Your task is to retype each line of the data below exactly.
╭─ Data under study
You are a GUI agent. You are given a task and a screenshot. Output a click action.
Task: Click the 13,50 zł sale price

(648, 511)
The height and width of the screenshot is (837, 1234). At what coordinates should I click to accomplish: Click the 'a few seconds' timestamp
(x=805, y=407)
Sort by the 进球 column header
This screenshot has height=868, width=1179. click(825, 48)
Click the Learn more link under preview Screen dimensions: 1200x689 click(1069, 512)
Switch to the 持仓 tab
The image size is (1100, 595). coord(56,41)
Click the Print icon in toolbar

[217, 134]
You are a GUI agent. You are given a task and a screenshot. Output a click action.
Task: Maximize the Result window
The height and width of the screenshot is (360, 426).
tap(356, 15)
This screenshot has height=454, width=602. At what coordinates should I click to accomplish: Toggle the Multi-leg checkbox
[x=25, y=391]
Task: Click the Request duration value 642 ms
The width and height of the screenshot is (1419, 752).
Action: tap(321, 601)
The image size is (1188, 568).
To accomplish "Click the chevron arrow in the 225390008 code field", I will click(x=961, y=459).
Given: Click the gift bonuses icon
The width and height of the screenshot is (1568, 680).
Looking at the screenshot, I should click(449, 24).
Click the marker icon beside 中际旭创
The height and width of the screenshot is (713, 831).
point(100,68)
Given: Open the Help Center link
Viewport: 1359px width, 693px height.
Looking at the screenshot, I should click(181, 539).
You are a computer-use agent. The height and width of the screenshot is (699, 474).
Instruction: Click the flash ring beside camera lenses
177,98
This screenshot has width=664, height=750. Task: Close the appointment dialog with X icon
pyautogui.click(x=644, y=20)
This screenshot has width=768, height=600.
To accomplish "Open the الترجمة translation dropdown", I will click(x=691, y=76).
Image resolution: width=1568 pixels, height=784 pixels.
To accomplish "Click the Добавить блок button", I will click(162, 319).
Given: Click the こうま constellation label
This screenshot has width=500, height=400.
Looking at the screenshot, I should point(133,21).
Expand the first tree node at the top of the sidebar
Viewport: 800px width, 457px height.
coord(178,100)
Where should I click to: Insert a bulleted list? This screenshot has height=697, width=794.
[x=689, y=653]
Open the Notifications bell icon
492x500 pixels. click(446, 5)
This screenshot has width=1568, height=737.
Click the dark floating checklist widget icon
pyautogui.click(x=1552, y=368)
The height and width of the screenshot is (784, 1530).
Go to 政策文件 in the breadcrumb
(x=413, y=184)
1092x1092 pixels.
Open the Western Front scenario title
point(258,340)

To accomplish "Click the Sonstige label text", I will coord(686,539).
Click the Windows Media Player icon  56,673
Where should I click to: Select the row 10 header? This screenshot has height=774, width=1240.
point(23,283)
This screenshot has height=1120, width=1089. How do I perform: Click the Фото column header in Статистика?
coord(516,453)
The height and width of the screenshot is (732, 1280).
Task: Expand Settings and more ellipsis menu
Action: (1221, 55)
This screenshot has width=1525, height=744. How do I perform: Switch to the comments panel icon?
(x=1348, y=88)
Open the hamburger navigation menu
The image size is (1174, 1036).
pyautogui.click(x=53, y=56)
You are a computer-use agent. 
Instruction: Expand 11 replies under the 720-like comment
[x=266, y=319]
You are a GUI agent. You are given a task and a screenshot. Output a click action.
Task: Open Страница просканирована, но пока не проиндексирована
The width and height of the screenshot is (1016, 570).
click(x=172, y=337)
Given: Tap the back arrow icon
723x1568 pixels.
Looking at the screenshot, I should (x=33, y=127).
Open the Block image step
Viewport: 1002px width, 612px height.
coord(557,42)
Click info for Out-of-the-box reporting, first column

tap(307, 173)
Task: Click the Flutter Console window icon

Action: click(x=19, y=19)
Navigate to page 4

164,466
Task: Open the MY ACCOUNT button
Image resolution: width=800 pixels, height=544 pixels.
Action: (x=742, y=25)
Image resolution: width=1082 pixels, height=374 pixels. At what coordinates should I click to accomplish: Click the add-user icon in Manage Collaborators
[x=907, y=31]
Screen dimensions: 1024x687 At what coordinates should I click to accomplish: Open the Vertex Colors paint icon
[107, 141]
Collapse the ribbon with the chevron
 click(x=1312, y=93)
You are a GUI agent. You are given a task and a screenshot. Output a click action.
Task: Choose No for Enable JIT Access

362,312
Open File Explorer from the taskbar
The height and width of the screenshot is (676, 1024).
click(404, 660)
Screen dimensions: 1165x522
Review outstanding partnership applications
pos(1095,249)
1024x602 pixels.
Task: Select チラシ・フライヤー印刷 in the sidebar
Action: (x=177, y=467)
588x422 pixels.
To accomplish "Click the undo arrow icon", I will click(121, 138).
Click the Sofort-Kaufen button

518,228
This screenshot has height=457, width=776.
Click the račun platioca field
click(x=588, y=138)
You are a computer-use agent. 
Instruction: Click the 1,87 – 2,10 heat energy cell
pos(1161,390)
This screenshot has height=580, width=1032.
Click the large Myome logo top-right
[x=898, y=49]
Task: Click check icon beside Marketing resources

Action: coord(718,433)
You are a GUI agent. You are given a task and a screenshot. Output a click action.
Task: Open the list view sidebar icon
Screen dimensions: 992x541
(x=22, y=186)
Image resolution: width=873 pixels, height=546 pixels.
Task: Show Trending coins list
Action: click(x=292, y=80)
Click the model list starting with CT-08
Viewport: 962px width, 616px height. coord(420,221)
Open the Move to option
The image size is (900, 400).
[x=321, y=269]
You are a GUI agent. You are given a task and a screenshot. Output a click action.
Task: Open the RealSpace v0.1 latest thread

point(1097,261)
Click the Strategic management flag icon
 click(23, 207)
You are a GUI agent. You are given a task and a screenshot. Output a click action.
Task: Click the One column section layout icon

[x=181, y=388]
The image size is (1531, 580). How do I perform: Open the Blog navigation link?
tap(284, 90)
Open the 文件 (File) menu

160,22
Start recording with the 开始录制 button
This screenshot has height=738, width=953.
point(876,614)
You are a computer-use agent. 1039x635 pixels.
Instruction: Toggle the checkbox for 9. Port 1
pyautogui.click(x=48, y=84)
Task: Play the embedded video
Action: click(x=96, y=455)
╰─
= Solved exercise =
You are a GUI agent. You are given a task and a screenshot. Output a click action.
Task: Click the 13,50 zł sale price

(648, 511)
The height and width of the screenshot is (837, 1234). At what coordinates should I click to accomplish: Click the 'a few seconds' timestamp
(x=805, y=407)
Sort by the 进球 column header
This screenshot has height=868, width=1179. click(825, 48)
Click the Learn more link under preview Screen dimensions: 1200x689 click(1069, 512)
Switch to the 持仓 tab
The image size is (1100, 595). coord(56,41)
Click the Print icon in toolbar

[217, 134]
You are a GUI agent. You are given a task and a screenshot. Output a click action.
Task: Maximize the Result window
The height and width of the screenshot is (360, 426).
tap(356, 15)
This screenshot has height=454, width=602. At what coordinates should I click to accomplish: Toggle the Multi-leg checkbox
[x=25, y=391]
Task: Click the Request duration value 642 ms
The width and height of the screenshot is (1419, 752).
Action: tap(321, 601)
The image size is (1188, 568).
To accomplish "Click the chevron arrow in the 225390008 code field", I will click(x=961, y=459).
Given: Click the gift bonuses icon
The width and height of the screenshot is (1568, 680).
Looking at the screenshot, I should click(449, 24).
Click the marker icon beside 中际旭创
The height and width of the screenshot is (713, 831).
point(100,68)
Given: Open the Help Center link
Viewport: 1359px width, 693px height.
Looking at the screenshot, I should click(181, 539).
You are a computer-use agent. The height and width of the screenshot is (699, 474).
Instruction: Click the flash ring beside camera lenses
177,98
This screenshot has width=664, height=750. Task: Close the appointment dialog with X icon
pyautogui.click(x=644, y=20)
This screenshot has width=768, height=600.
To accomplish "Open the الترجمة translation dropdown", I will click(x=691, y=76).
Image resolution: width=1568 pixels, height=784 pixels.
To accomplish "Click the Добавить блок button", I will click(162, 319).
Given: Click the こうま constellation label
This screenshot has width=500, height=400.
Looking at the screenshot, I should point(133,21).
Expand the first tree node at the top of the sidebar
Viewport: 800px width, 457px height.
coord(178,100)
Where should I click to: Insert a bulleted list? This screenshot has height=697, width=794.
[x=689, y=653]
Open the Notifications bell icon
492x500 pixels. click(446, 5)
This screenshot has width=1568, height=737.
Click the dark floating checklist widget icon
pyautogui.click(x=1552, y=368)
The height and width of the screenshot is (784, 1530).
Go to 政策文件 in the breadcrumb
(x=413, y=184)
1092x1092 pixels.
Open the Western Front scenario title
point(258,340)

To accomplish "Click the Sonstige label text", I will coord(686,539).
Click the Windows Media Player icon  56,673
Where should I click to: Select the row 10 header? This screenshot has height=774, width=1240.
point(23,283)
This screenshot has height=1120, width=1089. How do I perform: Click the Фото column header in Статистика?
coord(516,453)
The height and width of the screenshot is (732, 1280).
Task: Expand Settings and more ellipsis menu
Action: (1221, 55)
This screenshot has width=1525, height=744. How do I perform: Switch to the comments panel icon?
(x=1348, y=88)
Open the hamburger navigation menu
The image size is (1174, 1036).
pyautogui.click(x=53, y=56)
You are a computer-use agent. 
Instruction: Expand 11 replies under the 720-like comment
[x=266, y=319]
You are a GUI agent. You are given a task and a screenshot. Output a click action.
Task: Open Страница просканирована, но пока не проиндексирована
The width and height of the screenshot is (1016, 570).
click(x=172, y=337)
Given: Tap the back arrow icon
723x1568 pixels.
Looking at the screenshot, I should (x=33, y=127).
Open the Block image step
Viewport: 1002px width, 612px height.
coord(557,42)
Click info for Out-of-the-box reporting, first column

tap(307, 173)
Task: Click the Flutter Console window icon

Action: click(x=19, y=19)
Navigate to page 4

164,466
Task: Open the MY ACCOUNT button
Image resolution: width=800 pixels, height=544 pixels.
Action: (x=742, y=25)
Image resolution: width=1082 pixels, height=374 pixels. At what coordinates should I click to accomplish: Click the add-user icon in Manage Collaborators
[x=907, y=31]
Screen dimensions: 1024x687 At what coordinates should I click to accomplish: Open the Vertex Colors paint icon
[107, 141]
Collapse the ribbon with the chevron
 click(x=1312, y=93)
You are a GUI agent. You are given a task and a screenshot. Output a click action.
Task: Choose No for Enable JIT Access

362,312
Open File Explorer from the taskbar
The height and width of the screenshot is (676, 1024).
click(404, 660)
Screen dimensions: 1165x522
Review outstanding partnership applications
pos(1095,249)
1024x602 pixels.
Task: Select チラシ・フライヤー印刷 in the sidebar
Action: (x=177, y=467)
588x422 pixels.
To accomplish "Click the undo arrow icon", I will click(121, 138).
Click the Sofort-Kaufen button

518,228
This screenshot has height=457, width=776.
Click the račun platioca field
click(x=588, y=138)
You are a computer-use agent. 
Instruction: Click the 1,87 – 2,10 heat energy cell
pos(1161,390)
This screenshot has height=580, width=1032.
Click the large Myome logo top-right
[x=898, y=49]
Task: Click check icon beside Marketing resources

Action: coord(718,433)
You are a GUI agent. You are given a task and a screenshot. Output a click action.
Task: Open the list view sidebar icon
Screen dimensions: 992x541
(x=22, y=186)
Image resolution: width=873 pixels, height=546 pixels.
Task: Show Trending coins list
Action: click(x=292, y=80)
Click the model list starting with CT-08
Viewport: 962px width, 616px height. coord(420,221)
Open the Move to option
The image size is (900, 400).
[x=321, y=269]
You are a GUI agent. You are given a task and a screenshot. Output a click action.
Task: Open the RealSpace v0.1 latest thread

point(1097,261)
Click the Strategic management flag icon
 click(23, 207)
You are a GUI agent. You are given a task and a screenshot. Output a click action.
Task: Click the One column section layout icon

[x=181, y=388]
The image size is (1531, 580). How do I perform: Open the Blog navigation link?
tap(284, 90)
Open the 文件 (File) menu

160,22
Start recording with the 开始录制 button
This screenshot has height=738, width=953.
point(876,614)
You are a computer-use agent. 1039x635 pixels.
Instruction: Toggle the checkbox for 9. Port 1
pyautogui.click(x=48, y=84)
Task: Play the embedded video
Action: click(x=96, y=455)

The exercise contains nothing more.